About this exercise -
Find the line with "Where should I click to: Click the 70+" and the line with "Task: Select the Freehand drawing tool" in the entries below; output exactly those two lines, every line between them, and no others.

(Stored records)
/---

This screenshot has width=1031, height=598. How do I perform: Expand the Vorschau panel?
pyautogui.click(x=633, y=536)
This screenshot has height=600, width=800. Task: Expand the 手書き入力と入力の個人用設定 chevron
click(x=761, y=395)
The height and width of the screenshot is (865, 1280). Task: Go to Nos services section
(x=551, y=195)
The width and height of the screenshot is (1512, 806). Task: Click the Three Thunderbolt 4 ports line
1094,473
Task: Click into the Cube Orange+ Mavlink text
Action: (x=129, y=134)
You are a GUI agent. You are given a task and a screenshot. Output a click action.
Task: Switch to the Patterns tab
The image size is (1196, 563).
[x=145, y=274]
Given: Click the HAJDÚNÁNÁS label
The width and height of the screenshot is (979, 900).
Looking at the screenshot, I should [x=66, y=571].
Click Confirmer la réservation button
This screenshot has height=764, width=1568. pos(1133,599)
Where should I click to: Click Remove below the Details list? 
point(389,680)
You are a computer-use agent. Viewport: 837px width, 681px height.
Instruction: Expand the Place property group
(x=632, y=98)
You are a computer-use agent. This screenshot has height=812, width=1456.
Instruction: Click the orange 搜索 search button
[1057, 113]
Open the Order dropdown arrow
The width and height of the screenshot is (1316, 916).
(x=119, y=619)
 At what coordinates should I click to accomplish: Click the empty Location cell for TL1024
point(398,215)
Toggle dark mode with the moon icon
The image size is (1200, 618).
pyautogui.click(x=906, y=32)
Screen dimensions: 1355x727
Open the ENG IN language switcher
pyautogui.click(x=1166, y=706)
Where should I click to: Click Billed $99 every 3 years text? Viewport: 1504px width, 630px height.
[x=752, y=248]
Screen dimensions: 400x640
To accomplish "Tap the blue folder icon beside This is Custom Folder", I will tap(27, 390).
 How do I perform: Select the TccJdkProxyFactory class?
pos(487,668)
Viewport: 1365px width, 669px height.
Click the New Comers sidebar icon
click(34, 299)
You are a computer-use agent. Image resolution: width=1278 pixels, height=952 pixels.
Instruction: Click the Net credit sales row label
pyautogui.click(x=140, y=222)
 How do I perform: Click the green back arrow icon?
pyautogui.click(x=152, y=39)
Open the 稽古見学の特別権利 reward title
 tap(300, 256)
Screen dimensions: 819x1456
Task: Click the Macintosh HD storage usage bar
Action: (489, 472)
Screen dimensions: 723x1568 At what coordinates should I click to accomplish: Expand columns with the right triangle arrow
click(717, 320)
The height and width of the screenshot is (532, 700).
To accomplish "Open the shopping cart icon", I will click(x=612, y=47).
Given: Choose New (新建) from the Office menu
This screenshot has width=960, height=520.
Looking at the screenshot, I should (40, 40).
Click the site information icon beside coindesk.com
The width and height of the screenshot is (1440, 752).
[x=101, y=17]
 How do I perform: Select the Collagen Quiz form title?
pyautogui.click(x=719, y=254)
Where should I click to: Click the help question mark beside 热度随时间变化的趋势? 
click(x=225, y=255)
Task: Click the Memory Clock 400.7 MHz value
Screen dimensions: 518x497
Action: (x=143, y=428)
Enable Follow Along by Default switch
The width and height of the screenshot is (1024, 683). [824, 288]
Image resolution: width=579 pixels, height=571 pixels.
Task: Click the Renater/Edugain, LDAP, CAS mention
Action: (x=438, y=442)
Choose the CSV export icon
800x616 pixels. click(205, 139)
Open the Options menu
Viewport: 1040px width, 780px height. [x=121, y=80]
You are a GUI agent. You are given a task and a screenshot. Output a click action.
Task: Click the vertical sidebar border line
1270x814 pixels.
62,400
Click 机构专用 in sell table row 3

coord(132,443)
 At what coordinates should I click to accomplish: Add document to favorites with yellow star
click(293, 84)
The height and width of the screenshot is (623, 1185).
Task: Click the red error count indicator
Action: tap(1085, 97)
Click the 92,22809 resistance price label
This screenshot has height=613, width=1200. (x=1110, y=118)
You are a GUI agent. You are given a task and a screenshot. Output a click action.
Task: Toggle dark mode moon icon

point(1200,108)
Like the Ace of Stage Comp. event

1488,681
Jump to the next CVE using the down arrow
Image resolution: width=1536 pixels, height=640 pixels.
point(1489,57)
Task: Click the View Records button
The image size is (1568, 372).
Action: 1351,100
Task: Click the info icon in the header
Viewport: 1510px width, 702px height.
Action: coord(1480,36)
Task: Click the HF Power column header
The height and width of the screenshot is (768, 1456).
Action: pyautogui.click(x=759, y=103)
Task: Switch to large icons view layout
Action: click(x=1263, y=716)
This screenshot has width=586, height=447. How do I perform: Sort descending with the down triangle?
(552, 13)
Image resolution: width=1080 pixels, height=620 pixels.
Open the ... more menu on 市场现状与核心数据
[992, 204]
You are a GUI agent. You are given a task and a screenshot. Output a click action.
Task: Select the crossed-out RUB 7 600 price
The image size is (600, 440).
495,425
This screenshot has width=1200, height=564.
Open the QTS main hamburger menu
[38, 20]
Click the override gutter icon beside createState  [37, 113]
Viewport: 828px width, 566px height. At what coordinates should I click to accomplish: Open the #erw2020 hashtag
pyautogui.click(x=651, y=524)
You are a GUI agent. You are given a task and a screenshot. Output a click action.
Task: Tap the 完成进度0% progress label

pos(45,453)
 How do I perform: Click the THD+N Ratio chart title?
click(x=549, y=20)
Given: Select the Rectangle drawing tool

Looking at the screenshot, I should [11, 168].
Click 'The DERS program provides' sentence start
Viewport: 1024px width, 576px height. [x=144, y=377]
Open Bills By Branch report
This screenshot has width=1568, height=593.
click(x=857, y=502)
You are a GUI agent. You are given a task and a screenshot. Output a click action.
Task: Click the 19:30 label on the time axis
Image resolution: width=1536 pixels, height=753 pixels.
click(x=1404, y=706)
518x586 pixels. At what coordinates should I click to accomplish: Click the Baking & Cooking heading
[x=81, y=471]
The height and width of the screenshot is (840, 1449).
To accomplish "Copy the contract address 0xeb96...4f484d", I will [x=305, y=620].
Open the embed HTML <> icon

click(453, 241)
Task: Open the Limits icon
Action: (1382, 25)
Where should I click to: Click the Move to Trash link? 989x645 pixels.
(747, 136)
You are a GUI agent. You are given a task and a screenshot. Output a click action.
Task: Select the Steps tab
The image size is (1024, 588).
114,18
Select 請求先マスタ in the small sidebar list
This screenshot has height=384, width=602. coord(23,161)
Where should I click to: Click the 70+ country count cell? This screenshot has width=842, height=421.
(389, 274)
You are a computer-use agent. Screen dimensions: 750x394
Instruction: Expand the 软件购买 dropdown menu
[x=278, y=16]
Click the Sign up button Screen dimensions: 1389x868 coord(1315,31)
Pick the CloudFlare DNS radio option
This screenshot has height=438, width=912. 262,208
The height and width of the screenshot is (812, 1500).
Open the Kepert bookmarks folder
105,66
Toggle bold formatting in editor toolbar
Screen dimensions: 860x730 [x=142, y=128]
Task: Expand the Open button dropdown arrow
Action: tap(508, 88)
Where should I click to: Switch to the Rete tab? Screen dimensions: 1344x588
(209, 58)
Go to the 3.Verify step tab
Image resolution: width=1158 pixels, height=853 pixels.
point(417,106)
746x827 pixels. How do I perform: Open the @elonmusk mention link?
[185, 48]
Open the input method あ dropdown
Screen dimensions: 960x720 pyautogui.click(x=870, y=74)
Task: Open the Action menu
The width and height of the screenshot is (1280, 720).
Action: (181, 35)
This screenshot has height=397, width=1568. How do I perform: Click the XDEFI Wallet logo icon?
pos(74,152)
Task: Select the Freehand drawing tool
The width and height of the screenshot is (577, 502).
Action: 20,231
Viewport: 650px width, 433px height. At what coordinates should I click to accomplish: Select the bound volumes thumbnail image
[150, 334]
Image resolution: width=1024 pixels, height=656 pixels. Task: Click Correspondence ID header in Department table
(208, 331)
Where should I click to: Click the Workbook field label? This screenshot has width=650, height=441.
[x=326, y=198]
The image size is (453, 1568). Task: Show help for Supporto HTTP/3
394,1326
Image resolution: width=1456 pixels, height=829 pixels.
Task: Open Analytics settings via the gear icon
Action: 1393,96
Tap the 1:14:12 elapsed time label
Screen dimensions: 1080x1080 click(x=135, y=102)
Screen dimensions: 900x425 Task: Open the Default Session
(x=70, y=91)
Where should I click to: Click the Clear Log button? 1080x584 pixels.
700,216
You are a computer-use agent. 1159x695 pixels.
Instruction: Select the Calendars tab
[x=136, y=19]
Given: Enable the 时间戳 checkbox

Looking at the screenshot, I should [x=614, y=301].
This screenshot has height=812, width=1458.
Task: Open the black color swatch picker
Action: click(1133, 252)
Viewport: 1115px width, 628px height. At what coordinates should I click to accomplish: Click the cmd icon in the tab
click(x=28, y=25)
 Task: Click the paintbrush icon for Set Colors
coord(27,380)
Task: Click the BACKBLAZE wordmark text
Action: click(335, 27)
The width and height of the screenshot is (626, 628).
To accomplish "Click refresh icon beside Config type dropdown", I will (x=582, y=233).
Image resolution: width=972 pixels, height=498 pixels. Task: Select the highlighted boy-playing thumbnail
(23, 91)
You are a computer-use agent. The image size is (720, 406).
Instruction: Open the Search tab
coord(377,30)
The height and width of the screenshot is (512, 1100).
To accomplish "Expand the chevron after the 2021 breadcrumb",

\---

Answer for this exercise -
Where should I click to: Click the 70+ country count cell? This screenshot has width=842, height=421.
(389, 274)
You are a computer-use agent. Screen dimensions: 750x394
Instruction: Expand the 软件购买 dropdown menu
[x=278, y=16]
Click the Sign up button Screen dimensions: 1389x868 coord(1315,31)
Pick the CloudFlare DNS radio option
This screenshot has height=438, width=912. 262,208
The height and width of the screenshot is (812, 1500).
Open the Kepert bookmarks folder
105,66
Toggle bold formatting in editor toolbar
Screen dimensions: 860x730 [x=142, y=128]
Task: Expand the Open button dropdown arrow
Action: tap(508, 88)
Where should I click to: Switch to the Rete tab? Screen dimensions: 1344x588
(209, 58)
Go to the 3.Verify step tab
Image resolution: width=1158 pixels, height=853 pixels.
point(417,106)
746x827 pixels. How do I perform: Open the @elonmusk mention link?
[185, 48]
Open the input method あ dropdown
Screen dimensions: 960x720 pyautogui.click(x=870, y=74)
Task: Open the Action menu
The width and height of the screenshot is (1280, 720).
Action: (181, 35)
This screenshot has height=397, width=1568. How do I perform: Click the XDEFI Wallet logo icon?
pos(74,152)
Task: Select the Freehand drawing tool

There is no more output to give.